■ **Given problem**: Recast all of the records below as a numbered list, leaving out the blank lines.

■ **Interface element records**:
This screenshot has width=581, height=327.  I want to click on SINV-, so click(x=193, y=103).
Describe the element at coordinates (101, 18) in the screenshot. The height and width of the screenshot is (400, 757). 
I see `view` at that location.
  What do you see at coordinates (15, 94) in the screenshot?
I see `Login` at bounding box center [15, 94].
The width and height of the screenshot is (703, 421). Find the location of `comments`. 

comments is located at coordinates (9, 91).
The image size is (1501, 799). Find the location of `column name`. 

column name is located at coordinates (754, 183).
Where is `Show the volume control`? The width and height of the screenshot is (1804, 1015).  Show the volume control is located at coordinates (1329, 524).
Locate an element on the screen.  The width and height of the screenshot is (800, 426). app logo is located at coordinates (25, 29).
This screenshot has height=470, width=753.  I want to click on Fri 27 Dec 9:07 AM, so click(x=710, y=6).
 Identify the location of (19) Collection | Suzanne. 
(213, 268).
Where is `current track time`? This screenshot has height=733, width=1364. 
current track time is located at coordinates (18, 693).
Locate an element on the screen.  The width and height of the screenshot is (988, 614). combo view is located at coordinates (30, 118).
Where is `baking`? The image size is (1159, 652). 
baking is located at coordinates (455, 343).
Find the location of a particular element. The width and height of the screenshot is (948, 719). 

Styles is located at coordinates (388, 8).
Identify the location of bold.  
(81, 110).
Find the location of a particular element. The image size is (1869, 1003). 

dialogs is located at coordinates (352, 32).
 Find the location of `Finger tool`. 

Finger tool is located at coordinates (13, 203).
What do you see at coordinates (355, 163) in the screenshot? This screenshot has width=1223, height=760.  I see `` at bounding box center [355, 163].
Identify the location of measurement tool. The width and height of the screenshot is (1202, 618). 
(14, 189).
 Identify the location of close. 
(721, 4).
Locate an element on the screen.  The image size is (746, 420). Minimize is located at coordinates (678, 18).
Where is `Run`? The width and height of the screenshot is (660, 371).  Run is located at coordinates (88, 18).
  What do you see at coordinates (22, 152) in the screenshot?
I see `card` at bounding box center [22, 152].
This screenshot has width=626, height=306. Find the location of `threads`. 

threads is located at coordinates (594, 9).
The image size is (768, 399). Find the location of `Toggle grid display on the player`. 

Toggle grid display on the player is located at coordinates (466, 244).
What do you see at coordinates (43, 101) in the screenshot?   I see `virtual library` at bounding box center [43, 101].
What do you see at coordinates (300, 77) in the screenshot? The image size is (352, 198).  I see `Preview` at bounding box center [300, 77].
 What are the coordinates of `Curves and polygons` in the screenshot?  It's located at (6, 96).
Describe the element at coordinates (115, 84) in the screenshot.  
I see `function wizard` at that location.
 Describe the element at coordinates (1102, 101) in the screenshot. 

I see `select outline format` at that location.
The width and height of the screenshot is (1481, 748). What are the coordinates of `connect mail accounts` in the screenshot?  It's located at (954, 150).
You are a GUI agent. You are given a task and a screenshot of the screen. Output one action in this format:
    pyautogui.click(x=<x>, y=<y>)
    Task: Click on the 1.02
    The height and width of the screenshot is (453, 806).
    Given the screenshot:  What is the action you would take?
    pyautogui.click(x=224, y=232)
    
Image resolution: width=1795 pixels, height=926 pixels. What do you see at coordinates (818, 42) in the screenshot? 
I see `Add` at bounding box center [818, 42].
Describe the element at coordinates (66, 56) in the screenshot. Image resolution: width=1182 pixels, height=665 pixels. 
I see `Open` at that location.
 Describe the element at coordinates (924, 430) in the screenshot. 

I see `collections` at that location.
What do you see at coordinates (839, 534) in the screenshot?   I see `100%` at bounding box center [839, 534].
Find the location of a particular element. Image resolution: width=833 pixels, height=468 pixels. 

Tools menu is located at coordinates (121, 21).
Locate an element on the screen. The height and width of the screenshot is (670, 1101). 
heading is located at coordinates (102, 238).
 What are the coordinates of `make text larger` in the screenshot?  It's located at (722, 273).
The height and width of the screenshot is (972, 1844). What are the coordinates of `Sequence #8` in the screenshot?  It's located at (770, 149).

■ **Task solution**:
1. This screenshot has width=581, height=327.  I want to click on SINV-, so click(x=193, y=103).
2. Describe the element at coordinates (101, 18) in the screenshot. The height and width of the screenshot is (400, 757). 
3. I see `view` at that location.
4.   What do you see at coordinates (15, 94) in the screenshot?
5. I see `Login` at bounding box center [15, 94].
6. The width and height of the screenshot is (703, 421). Find the location of `comments`. 
7. comments is located at coordinates (9, 91).
8. The image size is (1501, 799). Find the location of `column name`. 
9. column name is located at coordinates (754, 183).
10. Where is `Show the volume control`? The width and height of the screenshot is (1804, 1015).  Show the volume control is located at coordinates (1329, 524).
11. Locate an element on the screen.  The width and height of the screenshot is (800, 426). app logo is located at coordinates (25, 29).
12. This screenshot has height=470, width=753.  I want to click on Fri 27 Dec 9:07 AM, so click(x=710, y=6).
13.  Identify the location of (19) Collection | Suzanne. 
14. (213, 268).
15. Where is `current track time`? This screenshot has height=733, width=1364. 
16. current track time is located at coordinates (18, 693).
17. Locate an element on the screen.  The width and height of the screenshot is (988, 614). combo view is located at coordinates (30, 118).
18. Where is `baking`? The image size is (1159, 652). 
19. baking is located at coordinates (455, 343).
20. Find the location of a particular element. The width and height of the screenshot is (948, 719). 
21. Styles is located at coordinates (388, 8).
22. Identify the location of bold.  
23. (81, 110).
24. Find the location of a particular element. The image size is (1869, 1003). 
25. dialogs is located at coordinates (352, 32).
26.  Find the location of `Finger tool`. 
27. Finger tool is located at coordinates (13, 203).
28. What do you see at coordinates (355, 163) in the screenshot? This screenshot has width=1223, height=760.  I see `` at bounding box center [355, 163].
29. Identify the location of measurement tool. The width and height of the screenshot is (1202, 618). 
30. (14, 189).
31.  Identify the location of close. 
32. (721, 4).
33. Locate an element on the screen.  The image size is (746, 420). Minimize is located at coordinates (678, 18).
34. Where is `Run`? The width and height of the screenshot is (660, 371).  Run is located at coordinates (88, 18).
35.   What do you see at coordinates (22, 152) in the screenshot?
36. I see `card` at bounding box center [22, 152].
37. This screenshot has width=626, height=306. Find the location of `threads`. 
38. threads is located at coordinates (594, 9).
39. The image size is (768, 399). Find the location of `Toggle grid display on the player`. 
40. Toggle grid display on the player is located at coordinates (466, 244).
41. What do you see at coordinates (43, 101) in the screenshot?   I see `virtual library` at bounding box center [43, 101].
42. What do you see at coordinates (300, 77) in the screenshot? The image size is (352, 198).  I see `Preview` at bounding box center [300, 77].
43.  What are the coordinates of `Curves and polygons` in the screenshot?  It's located at (6, 96).
44. Describe the element at coordinates (115, 84) in the screenshot.  
45. I see `function wizard` at that location.
46.  Describe the element at coordinates (1102, 101) in the screenshot. 
47. I see `select outline format` at that location.
48. The width and height of the screenshot is (1481, 748). What are the coordinates of `connect mail accounts` in the screenshot?  It's located at (954, 150).
49. You are a GUI agent. You are given a task and a screenshot of the screen. Output one action in this format:
50.     pyautogui.click(x=<x>, y=<y>)
51.     Task: Click on the 1.02
52.     The height and width of the screenshot is (453, 806).
53.     Given the screenshot:  What is the action you would take?
54.     pyautogui.click(x=224, y=232)
55. Image resolution: width=1795 pixels, height=926 pixels. What do you see at coordinates (818, 42) in the screenshot? 
56. I see `Add` at bounding box center [818, 42].
57. Describe the element at coordinates (66, 56) in the screenshot. Image resolution: width=1182 pixels, height=665 pixels. 
58. I see `Open` at that location.
59.  Describe the element at coordinates (924, 430) in the screenshot. 
60. I see `collections` at that location.
61. What do you see at coordinates (839, 534) in the screenshot?   I see `100%` at bounding box center [839, 534].
62. Find the location of a particular element. Image resolution: width=833 pixels, height=468 pixels. 
63. Tools menu is located at coordinates (121, 21).
64. Locate an element on the screen. The height and width of the screenshot is (670, 1101). 
65. heading is located at coordinates (102, 238).
66.  What are the coordinates of `make text larger` in the screenshot?  It's located at (722, 273).
67. The height and width of the screenshot is (972, 1844). What are the coordinates of `Sequence #8` in the screenshot?  It's located at (770, 149).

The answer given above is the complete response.